Johanssis Peralta – Testimony
Community Voices Heard
Meeting with Commissioner Hansell
September 11, 2008
Good afternoon, my name is Johannsis Peralta and I am a member of Community Voices Heard. I am here to talk about how the state needs to help people like me get a good job to get off public assistance.
I am a resident of Beacon for the past 8 years. I am a single mother of a 7 year old daughter. I am currently unemployed and I have been out of work for one year. I am receiving public assistance - $238 per month.
Since I started getting public assistance, I have been looking for a job through every program I can find. I have talked to my case worker and I have been to the Department of Labor. At DSS, all they did was force me to do a “job search” - I had to get twenty employers a week to sign saying I went there looking for a job. This is hard because I do not have access to a computer, and always have my daughter with me.

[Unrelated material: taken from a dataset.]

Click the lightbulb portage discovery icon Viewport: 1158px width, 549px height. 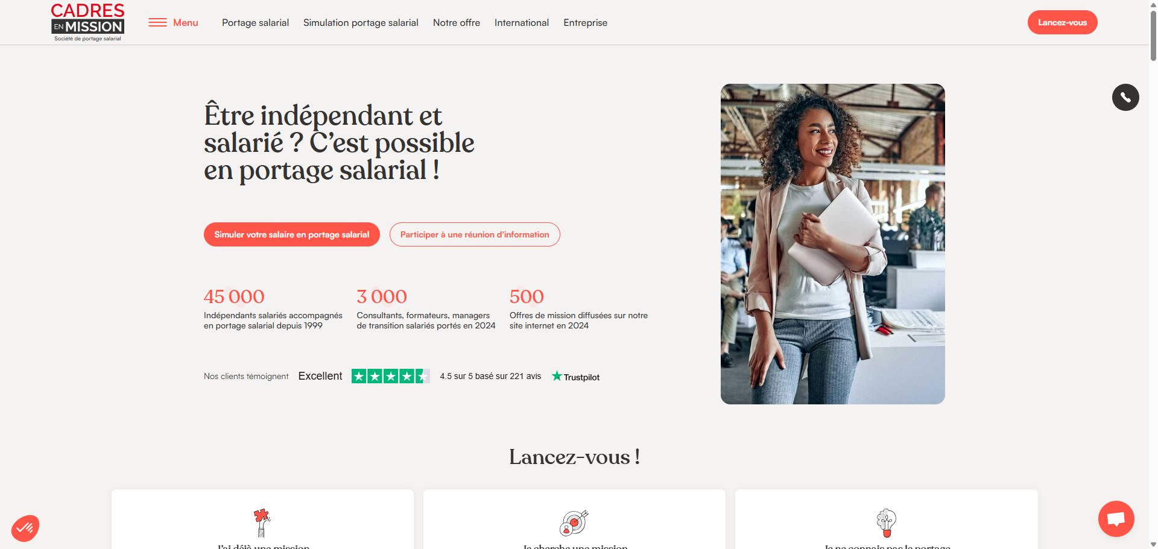click(x=886, y=522)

All they would do for me is provide bus passes to do the job search, and once in a while, print out job postings and give it to me. I would look around the office and see lots of brochures about different job opportunities but they would never help explain any of them to me. Finally I requested that my caseworker send me to a computer skills training so I could do the job search better and get some skills. The class the sent me to was so basic I didn't learn anything - all they taught me was how to work the mouse and how to type an address.

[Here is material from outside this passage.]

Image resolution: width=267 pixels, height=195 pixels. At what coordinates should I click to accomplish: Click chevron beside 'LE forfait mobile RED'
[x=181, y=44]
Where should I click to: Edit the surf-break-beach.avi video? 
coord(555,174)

They want you to get any job at all, but I don't want a job that pays too little and has no future. I worked at Taco Bell for a month and a half but they were giving me about 6 hours a week and wanted me to be available all the time. It was not worth my time to spend for the gas and babysitter and it was going nowhere. It is hard to look for a job and work at a low-paying job without child care for my daughter. I was told at DSS that I qualify for child care and I set it all up but DSS never paid my child care provider.

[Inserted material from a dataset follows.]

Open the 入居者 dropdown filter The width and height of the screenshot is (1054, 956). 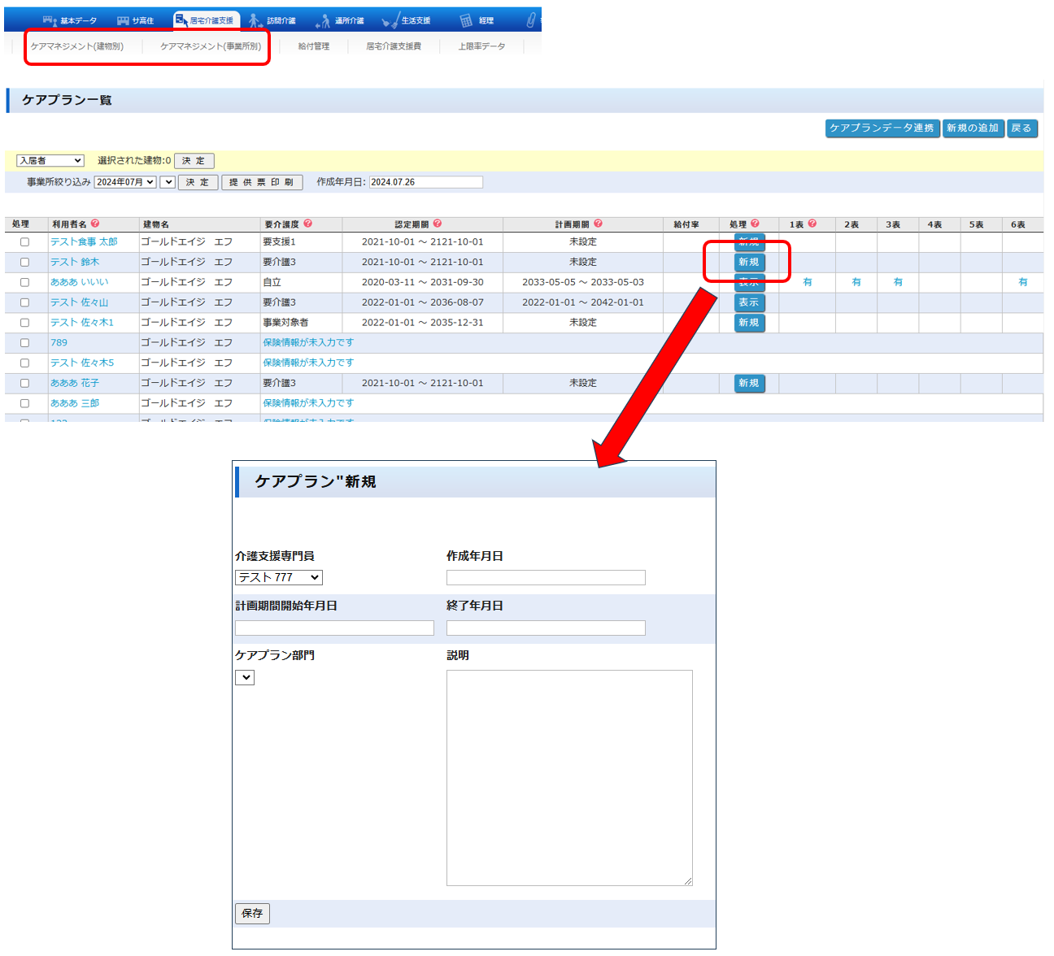(50, 161)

Right now I am doing a “Work Experience” assignment in Poughkeepsie at L & S Computer Tutors. I take training in the morning through VESID, and I work there in the afternoon. I am glad that I finally am getting some training, but I am not happy with the fact that I work for free.
Recently my rent went up in the development where I live – it is now more than my entire assistance grant. I am having a really hard time – my phone got shut off, and I am not able to afford anything. Now my daughter is at child care during the day, and I am out “working” all day, yet I am not bringing home a paycheck. “Work experience” still isn’t real work, and it isn’t the same as putting a real job on a resume. The “work experience” assignment is not going to help me get another job or get off public assistance.
I feel like I am trapped in a mess that seems like it will never end. The caseworkers make me feel like it is my fault that I have not been able to get a job. But I have come to the conclusion that the system is not trying to help me at all. The services that I need are just not there.
I don’t think it’s right for me, or anyone else, to have to work and not get a paycheck while we are struggling to pay our rent and feed our kids. The thing I need most right now is a decent paying job, and if the state were to create a Transitional Jobs Program, I could get a good paying job, and training, and the experience to get a permanent job and get off public assistance.